(Stored dataset items)

+++

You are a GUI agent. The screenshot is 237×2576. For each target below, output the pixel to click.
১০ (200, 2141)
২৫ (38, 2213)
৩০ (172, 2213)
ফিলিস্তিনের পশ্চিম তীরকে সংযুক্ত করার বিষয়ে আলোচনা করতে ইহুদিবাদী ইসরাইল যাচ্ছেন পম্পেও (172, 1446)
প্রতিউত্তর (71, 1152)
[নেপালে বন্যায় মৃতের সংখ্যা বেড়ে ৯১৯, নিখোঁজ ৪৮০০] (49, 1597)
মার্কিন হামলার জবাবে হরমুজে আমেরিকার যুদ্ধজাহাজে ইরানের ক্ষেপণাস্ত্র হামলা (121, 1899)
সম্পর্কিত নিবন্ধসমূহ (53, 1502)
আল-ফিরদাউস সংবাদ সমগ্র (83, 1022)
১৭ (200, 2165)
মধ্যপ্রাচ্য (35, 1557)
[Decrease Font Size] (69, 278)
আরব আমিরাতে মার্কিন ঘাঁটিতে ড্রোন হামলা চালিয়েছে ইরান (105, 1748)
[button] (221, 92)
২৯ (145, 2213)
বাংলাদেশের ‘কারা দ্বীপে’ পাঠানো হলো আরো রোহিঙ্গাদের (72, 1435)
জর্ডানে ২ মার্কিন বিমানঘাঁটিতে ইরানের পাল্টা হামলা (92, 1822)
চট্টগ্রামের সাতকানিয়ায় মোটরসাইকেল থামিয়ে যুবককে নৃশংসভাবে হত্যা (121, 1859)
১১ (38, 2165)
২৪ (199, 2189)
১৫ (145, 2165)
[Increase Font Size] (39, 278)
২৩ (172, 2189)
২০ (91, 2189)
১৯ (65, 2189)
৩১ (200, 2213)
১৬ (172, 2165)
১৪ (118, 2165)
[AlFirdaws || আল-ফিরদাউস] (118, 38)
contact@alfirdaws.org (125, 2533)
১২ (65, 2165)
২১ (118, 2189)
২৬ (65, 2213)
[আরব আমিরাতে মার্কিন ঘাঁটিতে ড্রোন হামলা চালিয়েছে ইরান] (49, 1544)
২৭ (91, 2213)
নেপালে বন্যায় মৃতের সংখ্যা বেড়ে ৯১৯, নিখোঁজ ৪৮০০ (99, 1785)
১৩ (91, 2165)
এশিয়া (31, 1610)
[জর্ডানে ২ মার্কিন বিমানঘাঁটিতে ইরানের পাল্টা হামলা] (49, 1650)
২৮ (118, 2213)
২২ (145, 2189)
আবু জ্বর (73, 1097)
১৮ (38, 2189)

+++

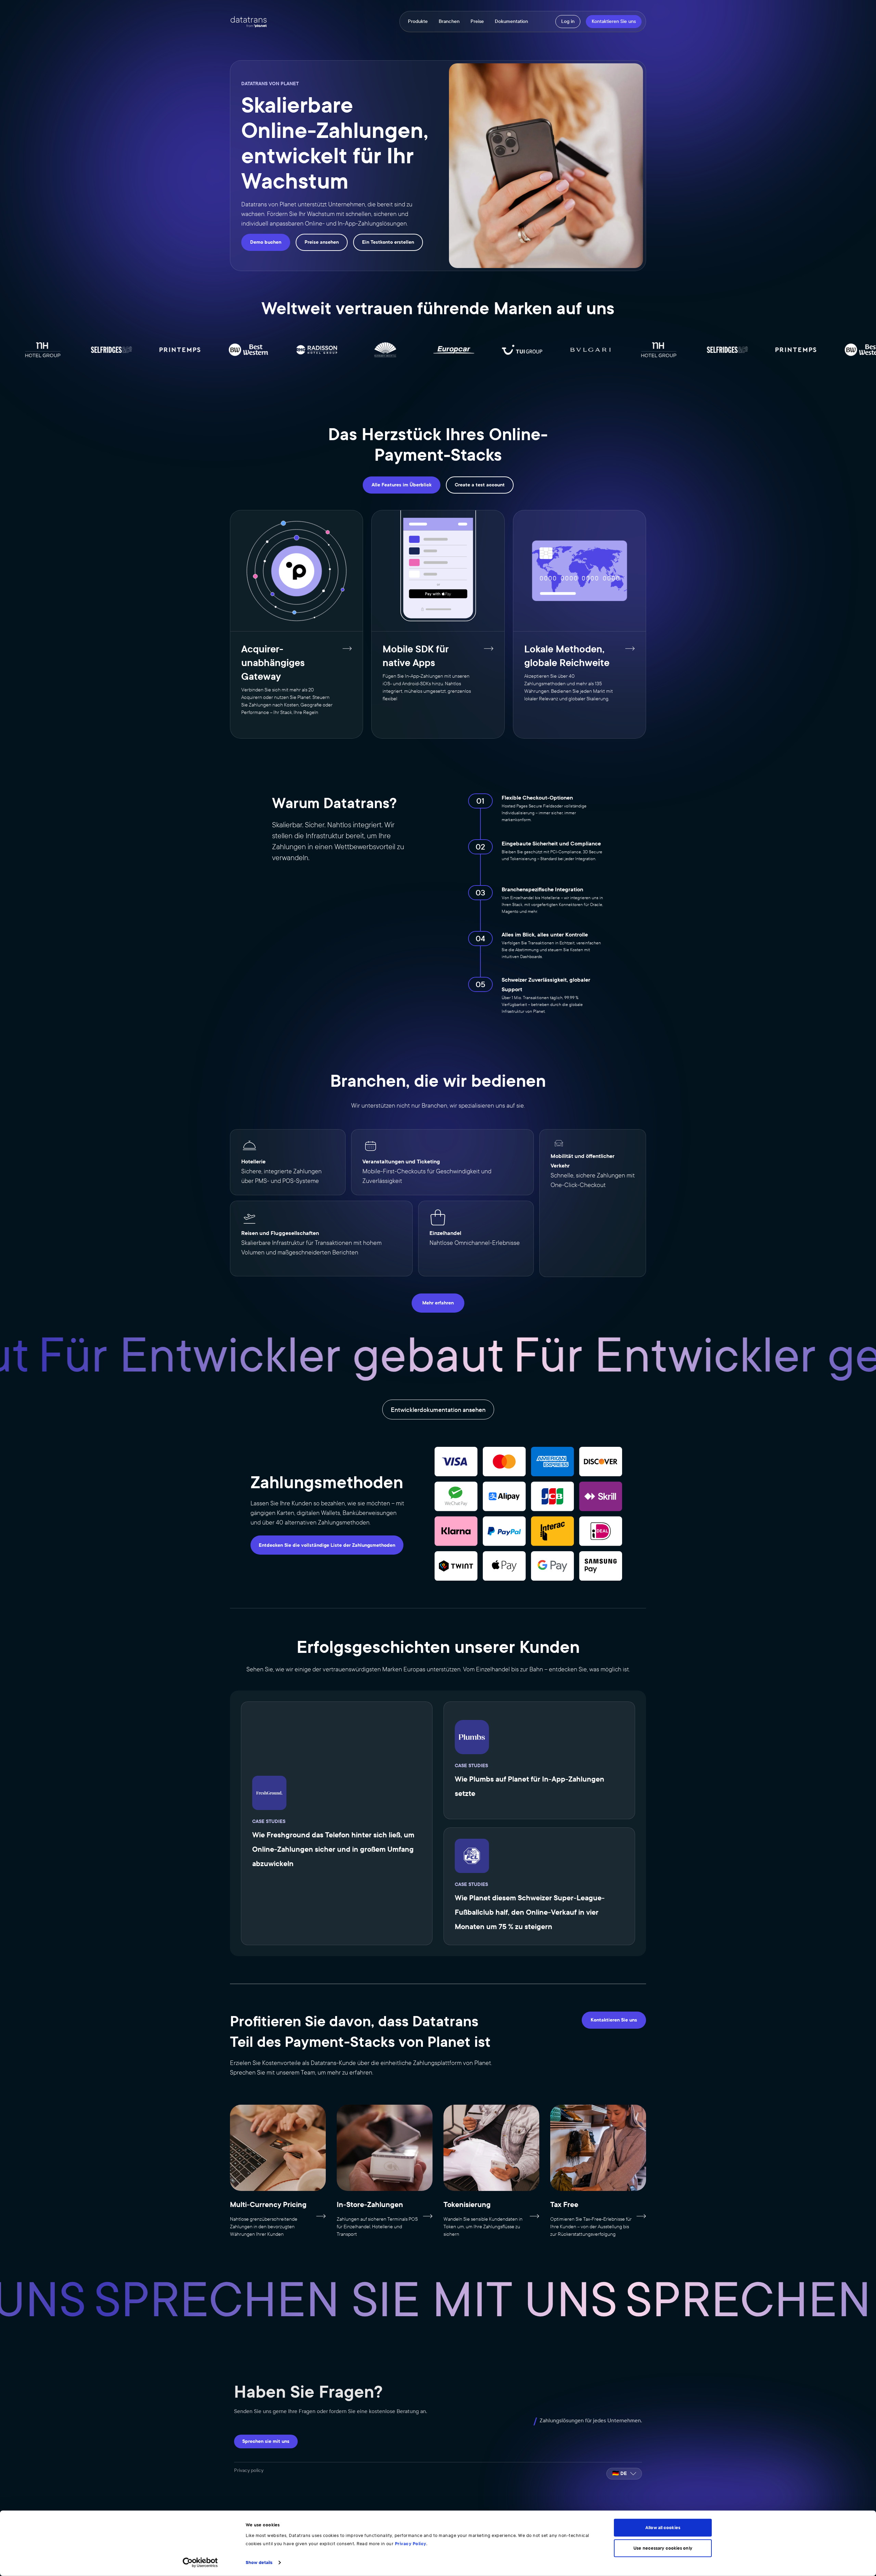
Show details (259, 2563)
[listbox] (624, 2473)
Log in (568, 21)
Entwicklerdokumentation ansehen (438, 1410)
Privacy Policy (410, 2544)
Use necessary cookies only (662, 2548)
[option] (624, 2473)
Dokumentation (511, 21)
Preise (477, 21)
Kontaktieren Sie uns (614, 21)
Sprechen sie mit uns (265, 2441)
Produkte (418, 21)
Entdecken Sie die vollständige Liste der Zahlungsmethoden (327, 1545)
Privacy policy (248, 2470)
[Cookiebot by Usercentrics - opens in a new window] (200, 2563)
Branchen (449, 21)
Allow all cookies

+++

Please copy, exactly and with nothing else, the lines above beginning at the line that has "১০ (200, 2141)" and ending with the line that has "মধ্যপ্রাচ্য (35, 1557)".

RESPONSE
১০ (200, 2141)
২৫ (38, 2213)
৩০ (172, 2213)
ফিলিস্তিনের পশ্চিম তীরকে সংযুক্ত করার বিষয়ে আলোচনা করতে ইহুদিবাদী ইসরাইল যাচ্ছেন পম্পেও (172, 1446)
প্রতিউত্তর (71, 1152)
[নেপালে বন্যায় মৃতের সংখ্যা বেড়ে ৯১৯, নিখোঁজ ৪৮০০] (49, 1597)
মার্কিন হামলার জবাবে হরমুজে আমেরিকার যুদ্ধজাহাজে ইরানের ক্ষেপণাস্ত্র হামলা (121, 1899)
সম্পর্কিত নিবন্ধসমূহ (53, 1502)
আল-ফিরদাউস সংবাদ সমগ্র (83, 1022)
১৭ (200, 2165)
মধ্যপ্রাচ্য (35, 1557)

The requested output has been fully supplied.